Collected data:
* * * * * * *

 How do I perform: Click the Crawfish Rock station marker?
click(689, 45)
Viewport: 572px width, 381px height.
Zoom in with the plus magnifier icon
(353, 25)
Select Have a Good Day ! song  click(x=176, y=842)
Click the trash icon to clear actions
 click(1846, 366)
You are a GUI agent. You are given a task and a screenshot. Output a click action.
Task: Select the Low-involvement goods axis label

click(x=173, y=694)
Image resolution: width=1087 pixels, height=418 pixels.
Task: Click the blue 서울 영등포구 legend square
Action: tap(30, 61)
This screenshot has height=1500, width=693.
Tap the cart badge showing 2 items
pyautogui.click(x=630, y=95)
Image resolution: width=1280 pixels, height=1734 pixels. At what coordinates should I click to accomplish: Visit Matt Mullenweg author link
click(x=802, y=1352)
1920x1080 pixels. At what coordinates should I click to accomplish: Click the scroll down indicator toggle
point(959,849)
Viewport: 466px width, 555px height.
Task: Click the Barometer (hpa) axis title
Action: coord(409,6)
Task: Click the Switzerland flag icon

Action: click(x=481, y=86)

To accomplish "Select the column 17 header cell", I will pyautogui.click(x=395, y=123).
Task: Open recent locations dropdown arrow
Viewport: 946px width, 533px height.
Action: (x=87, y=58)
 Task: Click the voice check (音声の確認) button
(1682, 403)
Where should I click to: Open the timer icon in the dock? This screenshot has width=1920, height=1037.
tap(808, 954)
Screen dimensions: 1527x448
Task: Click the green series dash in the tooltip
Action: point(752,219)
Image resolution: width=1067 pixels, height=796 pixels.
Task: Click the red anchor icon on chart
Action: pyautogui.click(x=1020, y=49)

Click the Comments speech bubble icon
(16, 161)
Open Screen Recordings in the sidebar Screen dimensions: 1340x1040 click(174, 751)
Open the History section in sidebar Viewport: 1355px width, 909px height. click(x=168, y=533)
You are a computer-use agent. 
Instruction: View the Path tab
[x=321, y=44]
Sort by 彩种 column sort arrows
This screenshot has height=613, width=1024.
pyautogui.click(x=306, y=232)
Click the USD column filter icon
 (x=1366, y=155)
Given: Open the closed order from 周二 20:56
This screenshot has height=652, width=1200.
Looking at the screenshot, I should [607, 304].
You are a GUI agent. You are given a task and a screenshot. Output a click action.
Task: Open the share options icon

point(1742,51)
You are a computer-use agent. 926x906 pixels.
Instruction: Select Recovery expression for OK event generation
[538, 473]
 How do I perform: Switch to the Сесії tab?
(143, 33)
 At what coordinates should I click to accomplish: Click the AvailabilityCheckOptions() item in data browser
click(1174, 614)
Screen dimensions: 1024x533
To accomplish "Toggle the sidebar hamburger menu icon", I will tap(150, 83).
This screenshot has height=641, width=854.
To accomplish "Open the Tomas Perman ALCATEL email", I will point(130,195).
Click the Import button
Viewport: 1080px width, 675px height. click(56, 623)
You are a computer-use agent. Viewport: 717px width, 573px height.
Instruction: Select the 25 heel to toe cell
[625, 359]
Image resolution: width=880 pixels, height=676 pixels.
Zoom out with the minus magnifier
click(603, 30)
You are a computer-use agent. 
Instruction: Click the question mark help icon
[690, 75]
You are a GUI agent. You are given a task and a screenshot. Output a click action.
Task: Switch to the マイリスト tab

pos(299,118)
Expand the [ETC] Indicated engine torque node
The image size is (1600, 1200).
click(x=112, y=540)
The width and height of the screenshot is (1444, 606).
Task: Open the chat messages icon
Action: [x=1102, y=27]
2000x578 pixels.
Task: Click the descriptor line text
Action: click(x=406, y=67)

* * * * * * *

A verbatim repeat of all the entries above is the required answer.

 How do I perform: Click the Crawfish Rock station marker?
click(689, 45)
Viewport: 572px width, 381px height.
Zoom in with the plus magnifier icon
(353, 25)
Select Have a Good Day ! song  click(x=176, y=842)
Click the trash icon to clear actions
 click(1846, 366)
You are a GUI agent. You are given a task and a screenshot. Output a click action.
Task: Select the Low-involvement goods axis label

click(x=173, y=694)
Image resolution: width=1087 pixels, height=418 pixels.
Task: Click the blue 서울 영등포구 legend square
Action: tap(30, 61)
This screenshot has height=1500, width=693.
Tap the cart badge showing 2 items
pyautogui.click(x=630, y=95)
Image resolution: width=1280 pixels, height=1734 pixels. At what coordinates should I click to accomplish: Visit Matt Mullenweg author link
click(x=802, y=1352)
1920x1080 pixels. At what coordinates should I click to accomplish: Click the scroll down indicator toggle
point(959,849)
Viewport: 466px width, 555px height.
Task: Click the Barometer (hpa) axis title
Action: coord(409,6)
Task: Click the Switzerland flag icon

Action: click(x=481, y=86)

To accomplish "Select the column 17 header cell", I will pyautogui.click(x=395, y=123).
Task: Open recent locations dropdown arrow
Viewport: 946px width, 533px height.
Action: (x=87, y=58)
 Task: Click the voice check (音声の確認) button
(1682, 403)
Where should I click to: Open the timer icon in the dock? This screenshot has width=1920, height=1037.
tap(808, 954)
Screen dimensions: 1527x448
Task: Click the green series dash in the tooltip
Action: point(752,219)
Image resolution: width=1067 pixels, height=796 pixels.
Task: Click the red anchor icon on chart
Action: pyautogui.click(x=1020, y=49)

Click the Comments speech bubble icon
(16, 161)
Open Screen Recordings in the sidebar Screen dimensions: 1340x1040 click(174, 751)
Open the History section in sidebar Viewport: 1355px width, 909px height. click(x=168, y=533)
You are a computer-use agent. 
Instruction: View the Path tab
[x=321, y=44]
Sort by 彩种 column sort arrows
This screenshot has height=613, width=1024.
pyautogui.click(x=306, y=232)
Click the USD column filter icon
 (x=1366, y=155)
Given: Open the closed order from 周二 20:56
This screenshot has height=652, width=1200.
Looking at the screenshot, I should [607, 304].
You are a GUI agent. You are given a task and a screenshot. Output a click action.
Task: Open the share options icon

point(1742,51)
You are a computer-use agent. 926x906 pixels.
Instruction: Select Recovery expression for OK event generation
[538, 473]
 How do I perform: Switch to the Сесії tab?
(143, 33)
 At what coordinates should I click to accomplish: Click the AvailabilityCheckOptions() item in data browser
click(1174, 614)
Screen dimensions: 1024x533
To accomplish "Toggle the sidebar hamburger menu icon", I will tap(150, 83).
This screenshot has height=641, width=854.
To accomplish "Open the Tomas Perman ALCATEL email", I will point(130,195).
Click the Import button
Viewport: 1080px width, 675px height. click(56, 623)
You are a computer-use agent. Viewport: 717px width, 573px height.
Instruction: Select the 25 heel to toe cell
[625, 359]
Image resolution: width=880 pixels, height=676 pixels.
Zoom out with the minus magnifier
click(603, 30)
You are a computer-use agent. 
Instruction: Click the question mark help icon
[690, 75]
You are a GUI agent. You are given a task and a screenshot. Output a click action.
Task: Switch to the マイリスト tab

pos(299,118)
Expand the [ETC] Indicated engine torque node
The image size is (1600, 1200).
click(x=112, y=540)
The width and height of the screenshot is (1444, 606).
Task: Open the chat messages icon
Action: [x=1102, y=27]
2000x578 pixels.
Task: Click the descriptor line text
Action: click(x=406, y=67)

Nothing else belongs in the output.